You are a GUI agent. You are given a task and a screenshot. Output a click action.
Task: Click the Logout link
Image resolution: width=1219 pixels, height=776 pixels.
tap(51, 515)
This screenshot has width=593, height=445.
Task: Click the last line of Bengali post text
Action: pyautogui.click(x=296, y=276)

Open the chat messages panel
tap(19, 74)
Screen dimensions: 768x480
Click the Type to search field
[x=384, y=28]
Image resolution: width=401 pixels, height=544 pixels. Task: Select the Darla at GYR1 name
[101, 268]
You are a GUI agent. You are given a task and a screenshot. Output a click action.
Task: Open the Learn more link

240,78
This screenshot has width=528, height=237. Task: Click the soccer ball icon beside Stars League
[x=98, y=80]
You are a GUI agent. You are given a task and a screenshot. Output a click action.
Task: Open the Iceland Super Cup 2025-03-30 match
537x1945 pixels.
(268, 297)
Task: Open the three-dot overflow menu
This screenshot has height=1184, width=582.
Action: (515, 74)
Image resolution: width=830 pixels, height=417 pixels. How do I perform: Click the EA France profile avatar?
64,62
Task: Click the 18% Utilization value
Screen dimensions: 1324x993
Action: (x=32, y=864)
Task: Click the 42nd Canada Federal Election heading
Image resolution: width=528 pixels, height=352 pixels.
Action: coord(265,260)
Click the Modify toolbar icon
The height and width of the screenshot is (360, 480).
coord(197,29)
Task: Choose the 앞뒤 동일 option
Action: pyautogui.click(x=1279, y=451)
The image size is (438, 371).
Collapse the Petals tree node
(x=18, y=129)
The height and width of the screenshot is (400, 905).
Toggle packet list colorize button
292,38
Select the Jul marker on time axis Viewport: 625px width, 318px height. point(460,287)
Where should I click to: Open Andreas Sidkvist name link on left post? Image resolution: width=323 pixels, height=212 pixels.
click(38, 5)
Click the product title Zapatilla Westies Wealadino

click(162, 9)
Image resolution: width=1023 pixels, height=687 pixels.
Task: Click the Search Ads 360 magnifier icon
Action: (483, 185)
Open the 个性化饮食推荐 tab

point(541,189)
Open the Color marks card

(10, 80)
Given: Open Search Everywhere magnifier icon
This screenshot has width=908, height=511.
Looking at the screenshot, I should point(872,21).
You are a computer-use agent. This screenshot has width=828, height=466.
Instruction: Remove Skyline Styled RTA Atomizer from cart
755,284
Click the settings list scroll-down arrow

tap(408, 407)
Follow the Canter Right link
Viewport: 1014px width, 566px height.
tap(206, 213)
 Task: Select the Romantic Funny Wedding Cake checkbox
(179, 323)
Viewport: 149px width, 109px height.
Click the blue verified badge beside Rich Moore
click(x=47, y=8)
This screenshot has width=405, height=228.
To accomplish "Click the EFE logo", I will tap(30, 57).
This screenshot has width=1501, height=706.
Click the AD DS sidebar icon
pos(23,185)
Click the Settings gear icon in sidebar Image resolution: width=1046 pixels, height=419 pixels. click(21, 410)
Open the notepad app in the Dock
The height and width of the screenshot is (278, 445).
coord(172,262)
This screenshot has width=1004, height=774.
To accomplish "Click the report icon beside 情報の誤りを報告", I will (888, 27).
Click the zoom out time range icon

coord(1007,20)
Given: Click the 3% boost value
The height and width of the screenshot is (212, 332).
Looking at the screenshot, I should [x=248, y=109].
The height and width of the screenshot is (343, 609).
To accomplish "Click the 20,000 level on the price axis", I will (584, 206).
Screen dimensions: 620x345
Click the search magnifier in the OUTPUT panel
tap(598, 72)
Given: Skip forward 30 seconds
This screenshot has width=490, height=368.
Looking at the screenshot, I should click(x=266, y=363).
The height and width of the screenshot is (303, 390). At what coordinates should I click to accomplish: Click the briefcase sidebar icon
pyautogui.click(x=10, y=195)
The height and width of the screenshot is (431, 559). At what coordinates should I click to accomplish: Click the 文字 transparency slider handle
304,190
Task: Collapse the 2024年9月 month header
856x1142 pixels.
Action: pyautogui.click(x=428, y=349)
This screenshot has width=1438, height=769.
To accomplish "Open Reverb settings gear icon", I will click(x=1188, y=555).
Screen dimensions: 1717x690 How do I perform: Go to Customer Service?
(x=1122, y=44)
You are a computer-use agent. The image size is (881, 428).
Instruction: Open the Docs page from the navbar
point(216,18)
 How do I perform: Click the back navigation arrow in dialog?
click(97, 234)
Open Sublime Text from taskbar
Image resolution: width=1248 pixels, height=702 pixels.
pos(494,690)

> Exercise details: Pick out every line in the data above that contains the word "what", treating uppercase and lowercase letters as different.

> The response:
The height and width of the screenshot is (303, 390). At what coordinates should I click to accomplish: Click the briefcase sidebar icon
The height and width of the screenshot is (431, 559). At what coordinates should I click to accomplish: Click the 文字 transparency slider handle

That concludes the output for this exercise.